TLS Interception
Why we use TLS
TLS secures our online life. But do we put too much trust?
When Sir Tim Berners-Lee, working at the Conseil Européen pour la Recherche Nucléaire (CERN), created the first Web site, the information he wanted to share was public and did not require any protection. However, after a few years it became apparent that the Web would be carrying data that do need protection. Netscape went along and created the SSL protocol 26 years ago to secure the Internet. But, what does TLS, the successor to SSL, mean with protecting information? In the context of a Web transaction, data protection means:
- Data can not be seen by others (privacy)
- Data is received from, or sent to the intended Web server (authentication)
- Data is not modified en route (integrity)
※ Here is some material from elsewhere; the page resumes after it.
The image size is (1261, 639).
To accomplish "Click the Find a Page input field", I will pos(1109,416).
If properly implemented and used, privacy, authentication and integrity assure the user that his/her information sent or received from a Website is secure. With this assurance you can, for example, access your sensitive bank information. Or you can order something on-line using your credit card without fear that someone is eavesdropping on the transaction and stealing your credit card information.
But, is it really secure?
Is security bad?
Before looking at how TLS may not be secure we may ask if security is bad in the first place. You may think that security can not be bad. Right? And you are correct if you are 100% sure that the security not broken. Not only that, you must also be sure that the device you use, your laptop, phone or tablet, is not compromised with some hacker code running on it. If it is, then some rogue code may be accessing a Web site to transmit information it gathers on your device without anyone taking notice, particularly you.... Also, when working with data that belongs to your employer, you are not the only stakeholder; someone else, your employer's security team for example, may have another say in the matter.
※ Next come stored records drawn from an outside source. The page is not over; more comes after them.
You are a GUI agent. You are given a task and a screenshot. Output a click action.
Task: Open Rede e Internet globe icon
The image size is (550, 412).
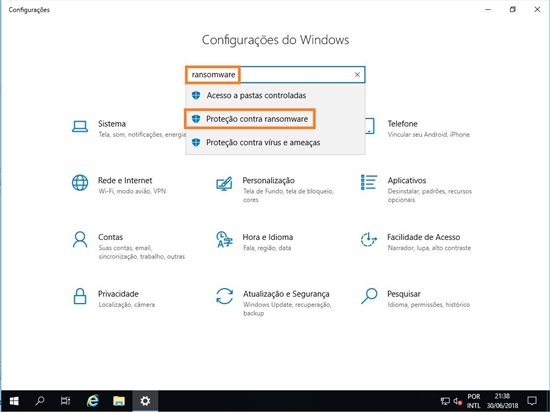point(80,183)
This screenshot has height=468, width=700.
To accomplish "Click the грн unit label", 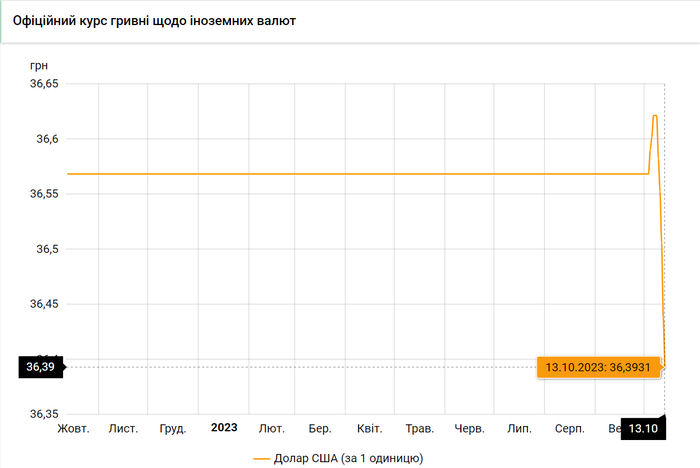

What does this mean? This means that, in certain circumstances, too much security is not good. For example, at a workplace, it may be desirable to make sure that a connection is not leaking sensitive data to a hacker data warehouse. For this, some information must be visible to some intermediary responsible to allow, or disallow, that transaction to take place. This is a legitimate situation where lessening just a little bit the security of the Web transactions is desirable.
How can TLS be not secure?
As seen above a connection is secure if 3 characteristics are met; the data must be private, it must not be tempered with and the recipient (or provider) must be the one we expect (or desire). If any of these 3 characteristics, even a single one, are not met then the connection is not secure. Someone may be interfering.
The amount of work, scientific research and scrutiny pertaining to raw data encryption make information privacy standards excellent at protecting the privacy of the data. Brute force attacks on decrypting the data is hard, expensive and very long to successfully extract unencrypted information. As long as the keys are kept secret, for TLS to successfully provide privacy is not an issue. Keeping the keys secret is not a small feat though; gaining access to the keys is one possible way to break TLS. But, as seen below, there are easier ways.
Data integrity is also not much of a concern. Detecting that data was tempered with is fairly easy when coupled with good privacy. So, as long as privacy is well established and maintained, integrity is not a problem. In the past, WiFI did suffer from some data integrity issues but this is mostly resolved now.
Authentication is where the majority of the problems lie. Exchanging sensitive information, such as passwords, with the wrong Web site due to forged site identity is the worst that can happen. Deceiving the user, or his/her device are both possible. This is being done everyday using various techniques. It's not that TLS is fundamentally bad at providing excellent authentication. It's what is needed to TLS to perform this authentication which is the problem. Weak DNS infrastructure, rogue WiFI access points and other bad actors, such as proxies, are ways used by hackers to break the authentication mechanisms put in place by TLS and thereby gain access to user information. When this happens, it is said that the TLS session was intercepted. This is not necessarily bad, as in the filtering scenario above, but it is certainly bad for illegitimate interception.
Improving TLS security
The two areas that need to be looked at to improve the TLS security are the key secrecy and the mutual authentication of the connection peers. This is difficult for most typical browser based Web activities. On the other hand, it is relatively easy for machine to machine type communication and Web application in browsers when using multiple factor authentication.
Fundamentally, authentication weakness of TLS is resolved by having something (security experts call this a knowledge) known to each party by using means that do not involve the communication channel that we want to protect. Said differently, this knowledge needs to be put in place without the use of TLS. This can be done by having some prior pre-shared keys. Or can be done using a two factor mechanism, where the 2nd factor is an email, an SMS or even a simple voice call.
Equipped with prior knowledge, a client application (machine or Webapp in browser) can make sure it is communicating with the intended server since only this server is presumed to have the corresponding knowledge. The knowledge can, and should be used to create new keys and encrypt the information carried by TLS; the data is then double encrypted and made much more secure.